__Prompt__:
Starting with the line that holds "Instruction: Expand the", repeat each line through the last one below, exactly. Pictures stay out.

__Data records__:
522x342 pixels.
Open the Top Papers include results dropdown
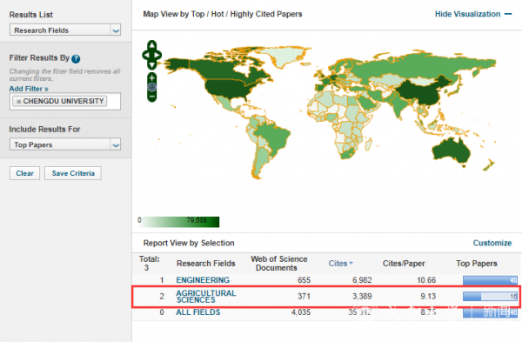click(65, 144)
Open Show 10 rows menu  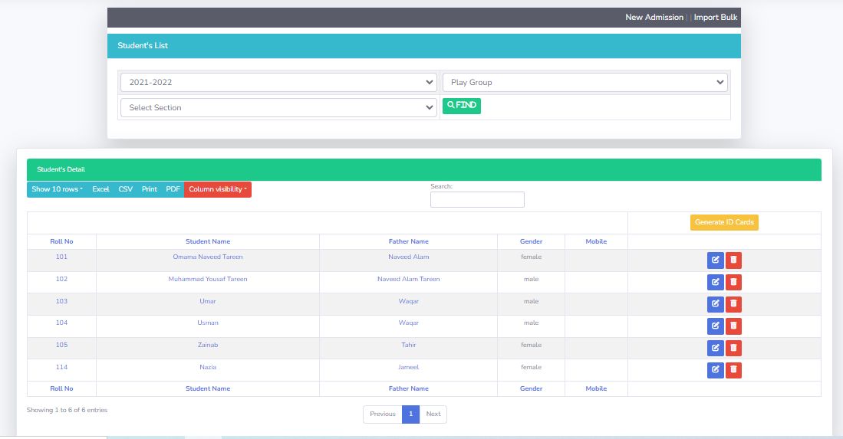coord(57,189)
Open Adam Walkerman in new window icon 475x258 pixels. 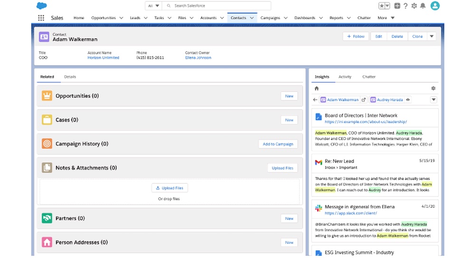364,100
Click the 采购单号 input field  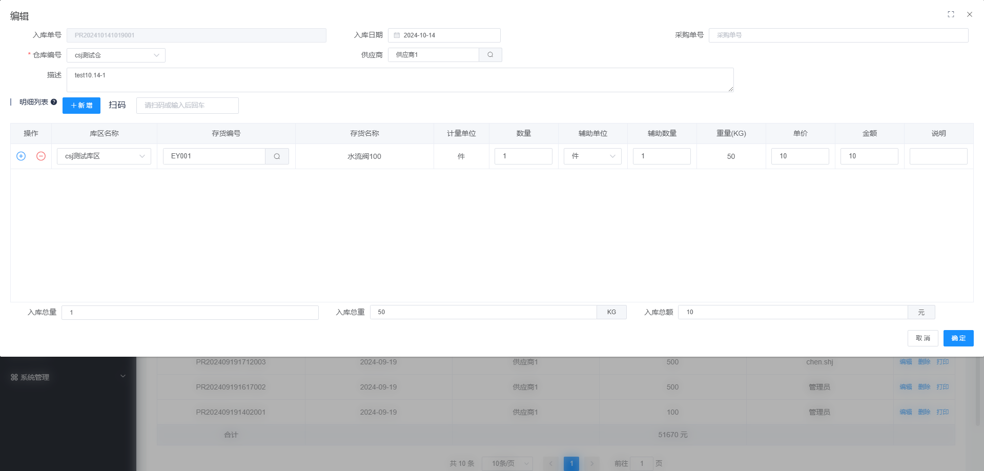coord(838,35)
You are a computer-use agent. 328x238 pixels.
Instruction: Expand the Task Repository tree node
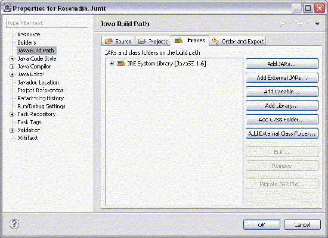tap(12, 114)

__Answer area__:
Instruction: Expand the Task Repository tree node
tap(12, 114)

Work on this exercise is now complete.